TASKS TO CARRY OUT:
**a)** In the forum post, who does the writer believe is better read on the subject than any of the Muskets?
**b)** In the forum post, swap "damned sight" for "great deal" and give the part starting at "Musket - Whichever" and ending at "Shaw or Greg F.".

___ PASSAGE SHOWN

Musket - Whichever one?? - 01 Dec 14 - 11:59 AM

1: On the reading books thing - from input so far into this discussion, putting aside all the attempted deflections feverishly introduced by the Muskets to distract - I believe that Keith A of Hertford is a damned sight better read up on the subject than any of the Muskets, Jim Carroll, Steve Shaw or Greg F.

2: "you will see for yourself that it wasn't as men had been led to believe it was at the front?"

Really??? WOW !!!! I never would have ever guessed that !!!!! Now I really would be interested to hear of all those occasions where when armies were all marched off to war in which it was explained with such astounding clairvoyance that everyone KNEW beforehand what it would be like "at the front". In fact Muskets I'd like you to tell me any previous war in the history of mankind prior to 1914 where you come across the concept of Fronts for men to be at? Please show me any story, article or paper where anyone was told of any Front in July or early August of 1914.

3: "the military tactics being drawn up late 1914 could never have delivered peace by Xmas anyway,"

______
___ DATA SECTION

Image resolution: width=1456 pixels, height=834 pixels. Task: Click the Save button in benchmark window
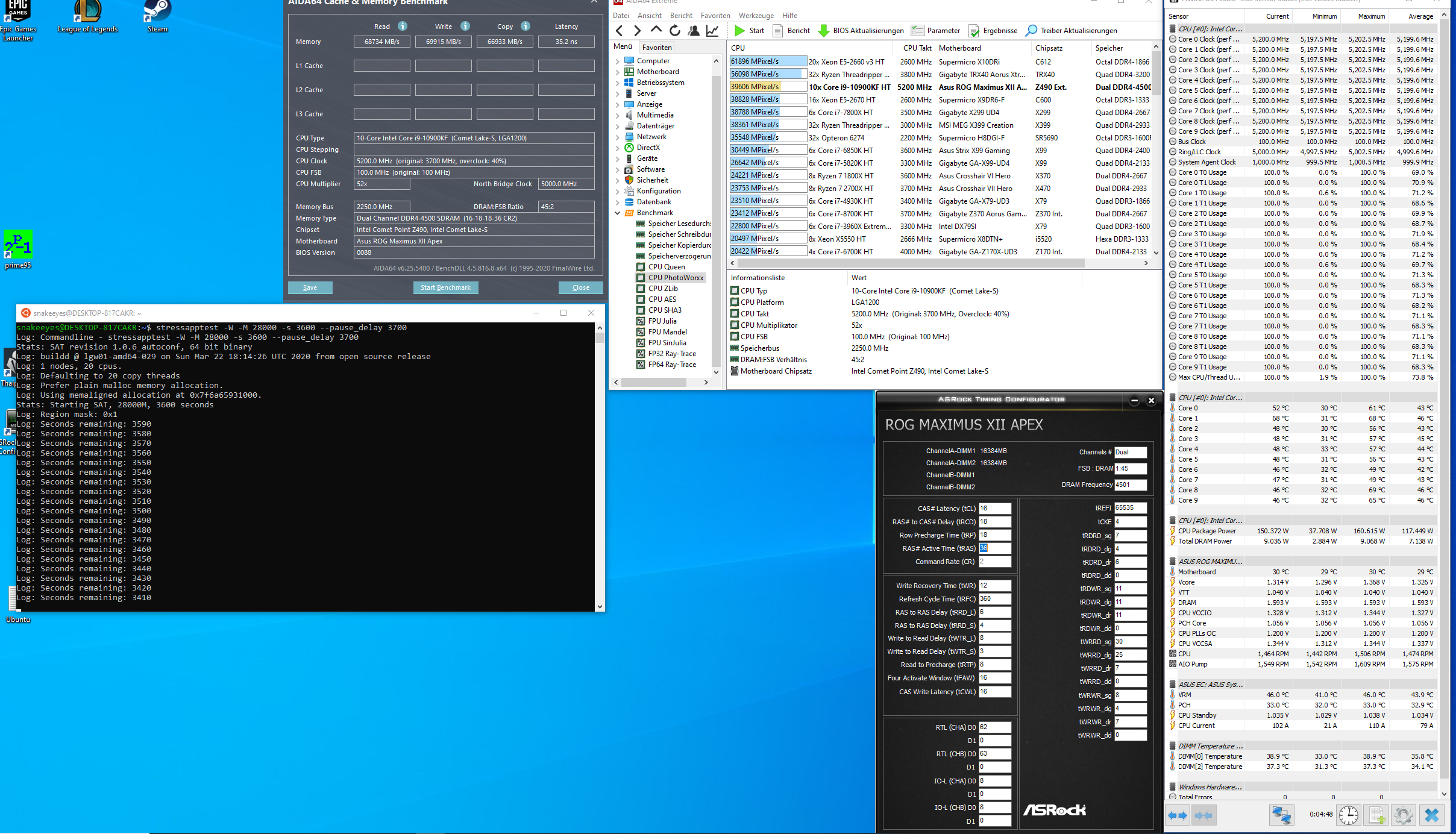click(x=310, y=287)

______

THE ANSWERS:
**a)** Keith A of Hertford

**b)**
Musket - Whichever one?? - 01 Dec 14 - 11:59 AM

1: On the reading books thing - from input so far into this discussion, putting aside all the attempted deflections feverishly introduced by the Muskets to distract - I believe that Keith A of Hertford is a great deal better read up on the subject than any of the Muskets, Jim Carroll, Steve Shaw or Greg F.